§ The problem
Please give back, exactly as written, only the line containing "Audio (42, 279)" and every line after it until the data below ends.

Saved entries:
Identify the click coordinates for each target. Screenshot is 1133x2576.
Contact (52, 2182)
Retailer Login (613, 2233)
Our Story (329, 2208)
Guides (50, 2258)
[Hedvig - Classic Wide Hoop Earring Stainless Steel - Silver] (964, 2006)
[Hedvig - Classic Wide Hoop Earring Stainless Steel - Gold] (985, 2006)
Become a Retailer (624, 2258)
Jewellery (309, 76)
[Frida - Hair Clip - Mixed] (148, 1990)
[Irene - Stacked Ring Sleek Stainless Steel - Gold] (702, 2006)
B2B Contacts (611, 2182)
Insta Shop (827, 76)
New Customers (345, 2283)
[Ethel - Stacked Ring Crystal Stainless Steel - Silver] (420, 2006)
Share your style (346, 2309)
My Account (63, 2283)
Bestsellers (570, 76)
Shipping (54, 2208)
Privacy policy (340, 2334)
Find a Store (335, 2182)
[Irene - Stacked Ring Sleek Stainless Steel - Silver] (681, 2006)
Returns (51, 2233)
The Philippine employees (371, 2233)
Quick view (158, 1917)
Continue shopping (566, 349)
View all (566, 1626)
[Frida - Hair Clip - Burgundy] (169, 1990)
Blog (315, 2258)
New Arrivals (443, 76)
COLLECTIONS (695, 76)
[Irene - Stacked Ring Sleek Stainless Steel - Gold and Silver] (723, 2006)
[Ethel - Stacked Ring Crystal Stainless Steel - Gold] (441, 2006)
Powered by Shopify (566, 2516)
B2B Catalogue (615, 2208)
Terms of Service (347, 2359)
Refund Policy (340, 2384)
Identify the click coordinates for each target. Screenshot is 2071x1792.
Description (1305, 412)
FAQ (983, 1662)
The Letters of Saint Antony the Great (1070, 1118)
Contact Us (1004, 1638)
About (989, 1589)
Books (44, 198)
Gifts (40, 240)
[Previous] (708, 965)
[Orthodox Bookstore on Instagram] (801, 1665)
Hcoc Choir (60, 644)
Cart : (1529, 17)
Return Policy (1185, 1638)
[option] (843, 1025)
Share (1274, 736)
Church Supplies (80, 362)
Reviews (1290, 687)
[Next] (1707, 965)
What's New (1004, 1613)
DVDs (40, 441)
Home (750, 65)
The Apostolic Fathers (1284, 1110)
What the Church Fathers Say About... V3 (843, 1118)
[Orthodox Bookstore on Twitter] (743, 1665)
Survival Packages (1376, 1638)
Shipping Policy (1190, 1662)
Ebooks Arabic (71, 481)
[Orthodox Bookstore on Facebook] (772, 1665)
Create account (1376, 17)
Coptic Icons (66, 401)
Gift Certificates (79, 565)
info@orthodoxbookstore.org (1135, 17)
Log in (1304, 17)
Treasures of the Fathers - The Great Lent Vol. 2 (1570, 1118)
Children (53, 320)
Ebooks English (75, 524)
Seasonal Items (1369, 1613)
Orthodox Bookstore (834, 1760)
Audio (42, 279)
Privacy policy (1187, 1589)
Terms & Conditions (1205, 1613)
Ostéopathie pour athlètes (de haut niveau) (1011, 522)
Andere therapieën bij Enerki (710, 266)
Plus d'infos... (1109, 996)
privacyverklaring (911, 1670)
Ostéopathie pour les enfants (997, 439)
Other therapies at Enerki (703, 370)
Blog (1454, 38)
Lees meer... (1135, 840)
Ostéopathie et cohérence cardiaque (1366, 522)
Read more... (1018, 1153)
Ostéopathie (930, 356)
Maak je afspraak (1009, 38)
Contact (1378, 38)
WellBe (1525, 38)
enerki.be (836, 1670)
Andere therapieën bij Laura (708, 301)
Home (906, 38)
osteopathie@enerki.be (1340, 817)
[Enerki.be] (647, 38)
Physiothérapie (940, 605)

§ Solved exercise
Audio (42, 279)
Privacy policy (1187, 1589)
Terms & Conditions (1205, 1613)
Ostéopathie pour athlètes (de haut niveau) (1011, 522)
Andere therapieën bij Enerki (710, 266)
Plus d'infos... (1109, 996)
privacyverklaring (911, 1670)
Ostéopathie pour les enfants (997, 439)
Other therapies at Enerki (703, 370)
Blog (1454, 38)
Lees meer... (1135, 840)
Ostéopathie et cohérence cardiaque (1366, 522)
Read more... (1018, 1153)
Ostéopathie (930, 356)
Maak je afspraak (1009, 38)
Contact (1378, 38)
WellBe (1525, 38)
enerki.be (836, 1670)
Andere therapieën bij Laura (708, 301)
Home (906, 38)
osteopathie@enerki.be (1340, 817)
[Enerki.be] (647, 38)
Physiothérapie (940, 605)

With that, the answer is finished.